Task details:
The entire listing below is to be written out exactly, minus the pictures.

★ ★ ★ ★ ★

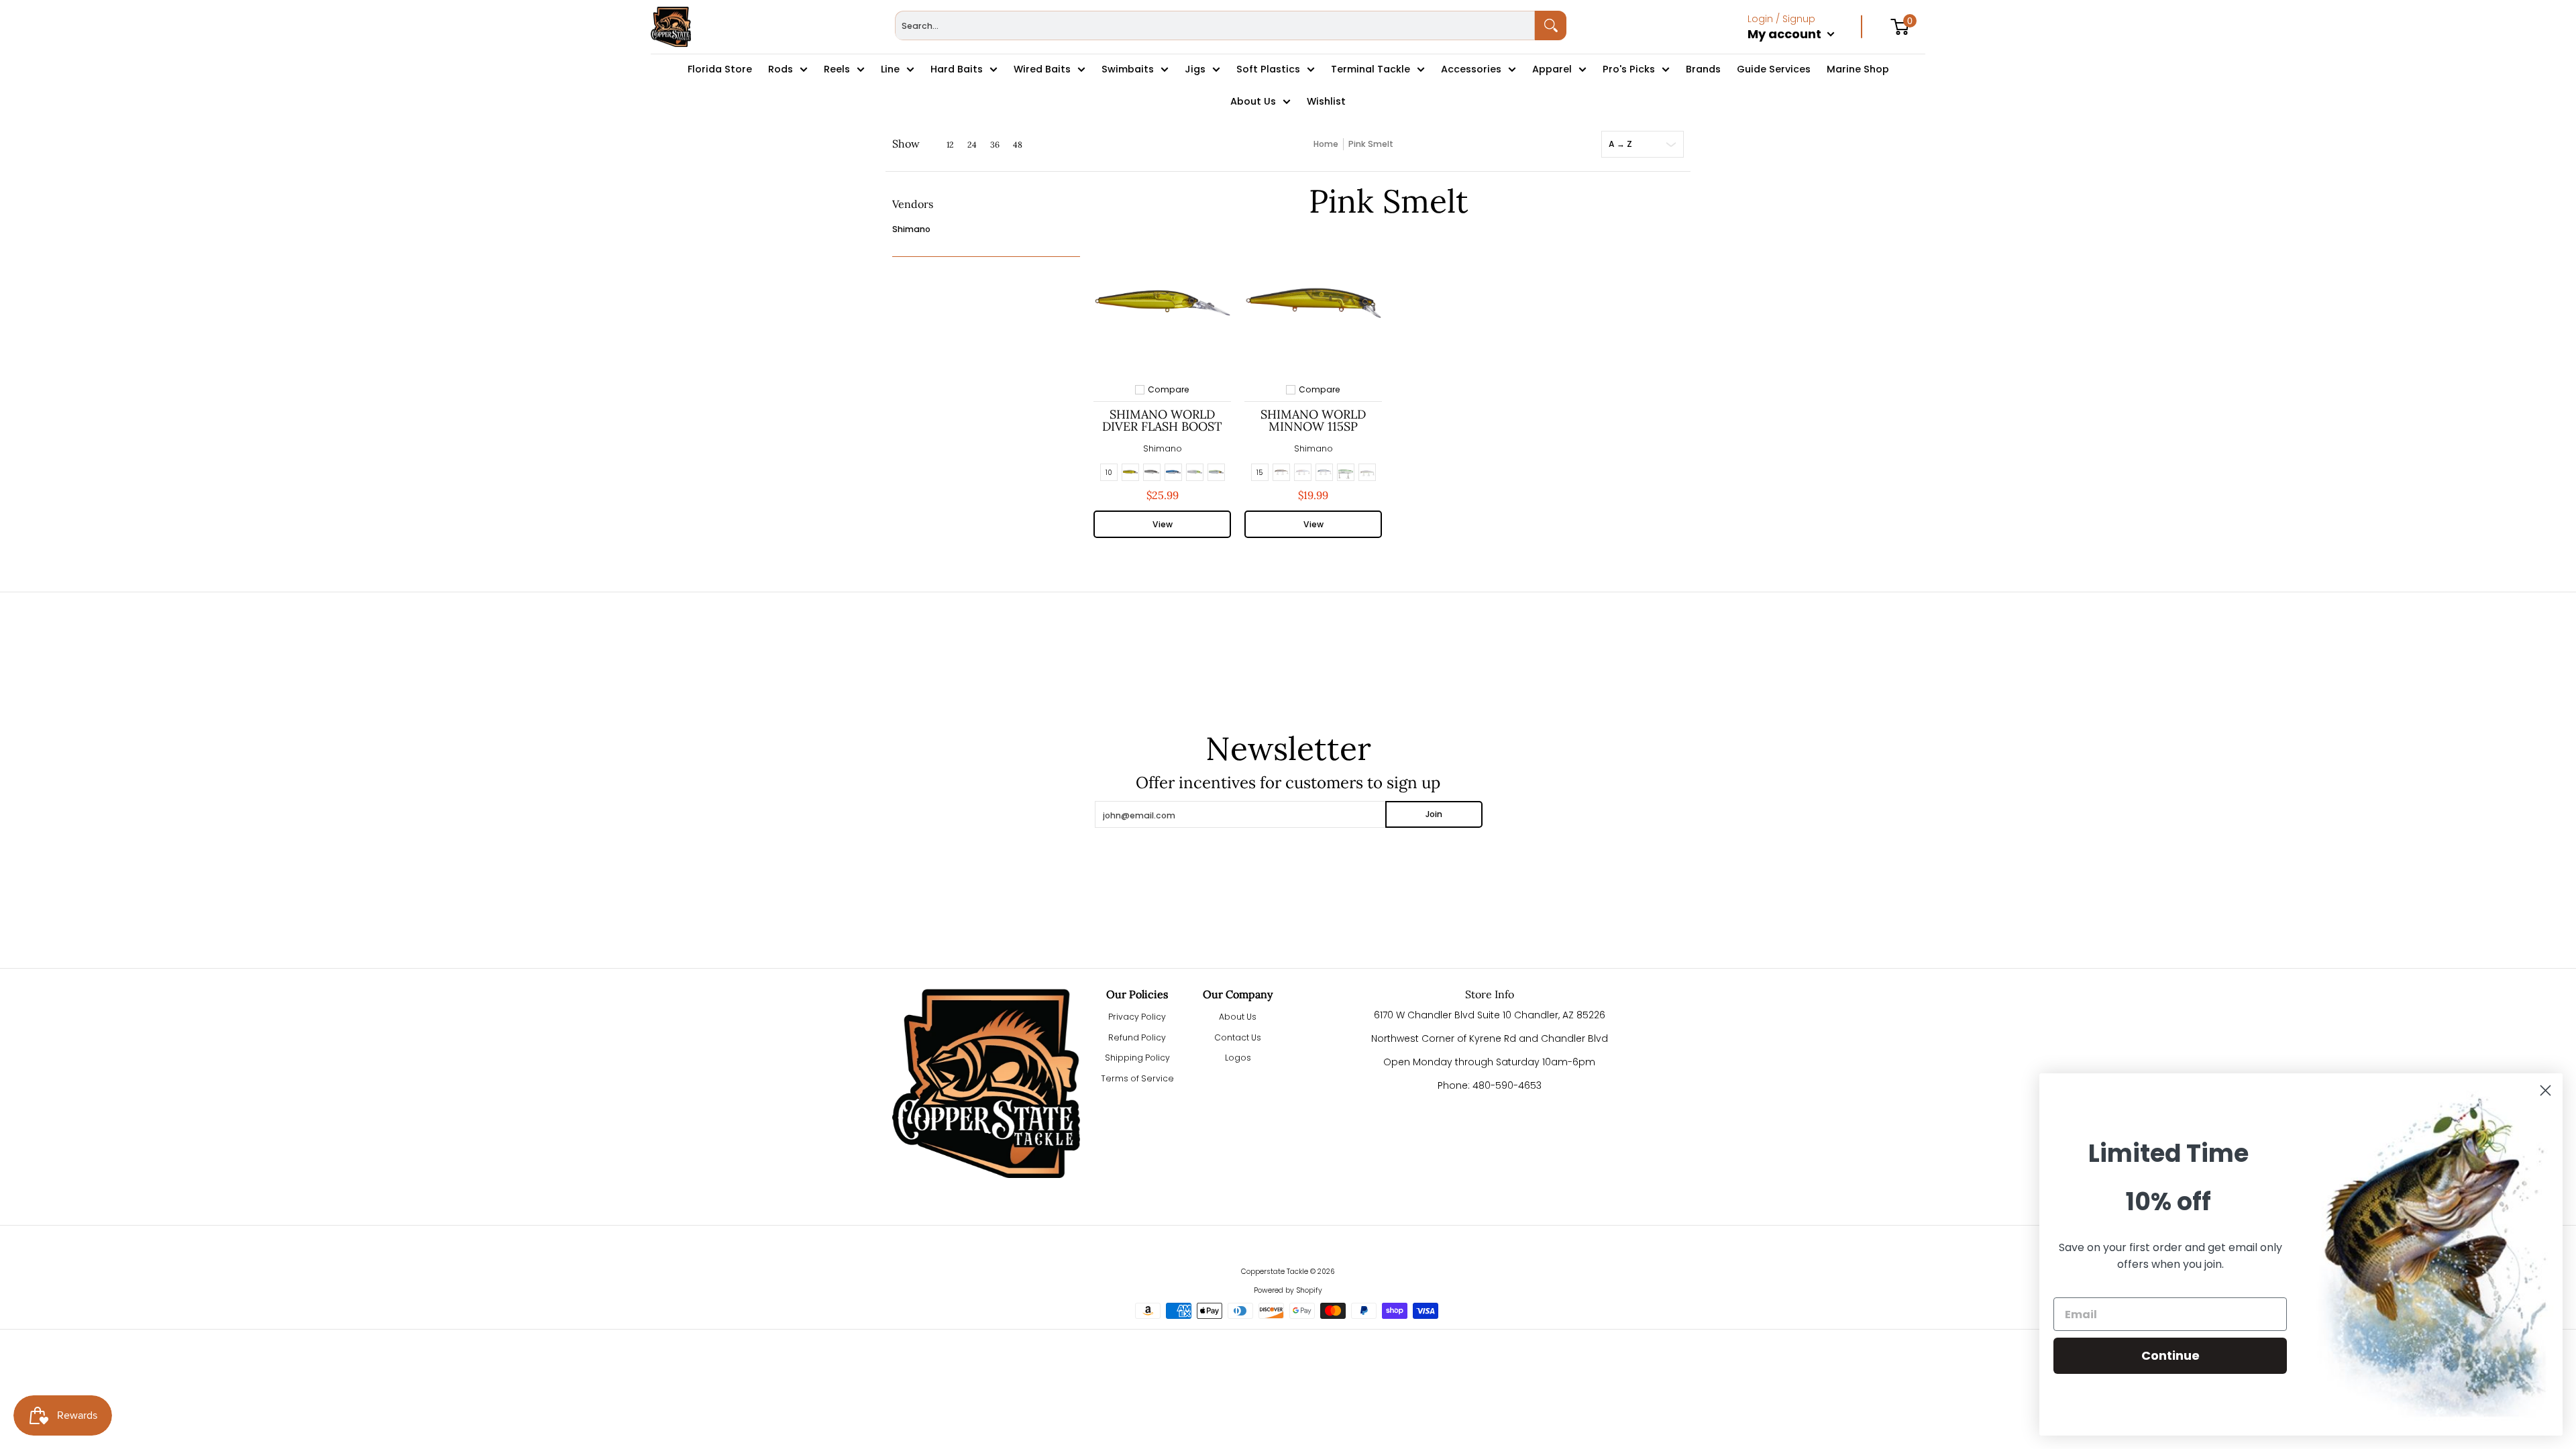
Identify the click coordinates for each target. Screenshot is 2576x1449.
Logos (1238, 1057)
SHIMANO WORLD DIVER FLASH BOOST (1162, 420)
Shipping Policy (1137, 1057)
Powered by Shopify (1288, 1290)
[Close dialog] (2545, 1090)
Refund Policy (1137, 1037)
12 (950, 145)
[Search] (1551, 25)
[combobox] (1215, 25)
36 (995, 145)
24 (972, 145)
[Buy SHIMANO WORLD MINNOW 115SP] (1313, 303)
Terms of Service (1137, 1078)
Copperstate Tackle (1274, 1272)
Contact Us (1237, 1037)
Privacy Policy (1137, 1016)
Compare (1168, 389)
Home (1325, 144)
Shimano (911, 229)
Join (1434, 814)
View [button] (1162, 524)
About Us (1237, 1016)
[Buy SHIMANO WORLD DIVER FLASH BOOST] (1162, 303)
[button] (912, 209)
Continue (2170, 1355)
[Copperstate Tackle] (671, 27)
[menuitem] (1805, 48)
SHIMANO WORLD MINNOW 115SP (1313, 420)
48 (1017, 145)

★ ★ ★ ★ ★

Exercise answer:
Identify the click coordinates for each target. Screenshot is 2576x1449.
Logos (1238, 1057)
SHIMANO WORLD DIVER FLASH BOOST (1162, 420)
Shipping Policy (1137, 1057)
Powered by Shopify (1288, 1290)
[Close dialog] (2545, 1090)
Refund Policy (1137, 1037)
12 (950, 145)
[Search] (1551, 25)
[combobox] (1215, 25)
36 (995, 145)
24 (972, 145)
[Buy SHIMANO WORLD MINNOW 115SP] (1313, 303)
Terms of Service (1137, 1078)
Copperstate Tackle (1274, 1272)
Contact Us (1237, 1037)
Privacy Policy (1137, 1016)
Compare (1168, 389)
Home (1325, 144)
Shimano (911, 229)
Join (1434, 814)
View [button] (1162, 524)
About Us (1237, 1016)
[Buy SHIMANO WORLD DIVER FLASH BOOST] (1162, 303)
[button] (912, 209)
Continue (2170, 1355)
[Copperstate Tackle] (671, 27)
[menuitem] (1805, 48)
SHIMANO WORLD MINNOW 115SP (1313, 420)
48 (1017, 145)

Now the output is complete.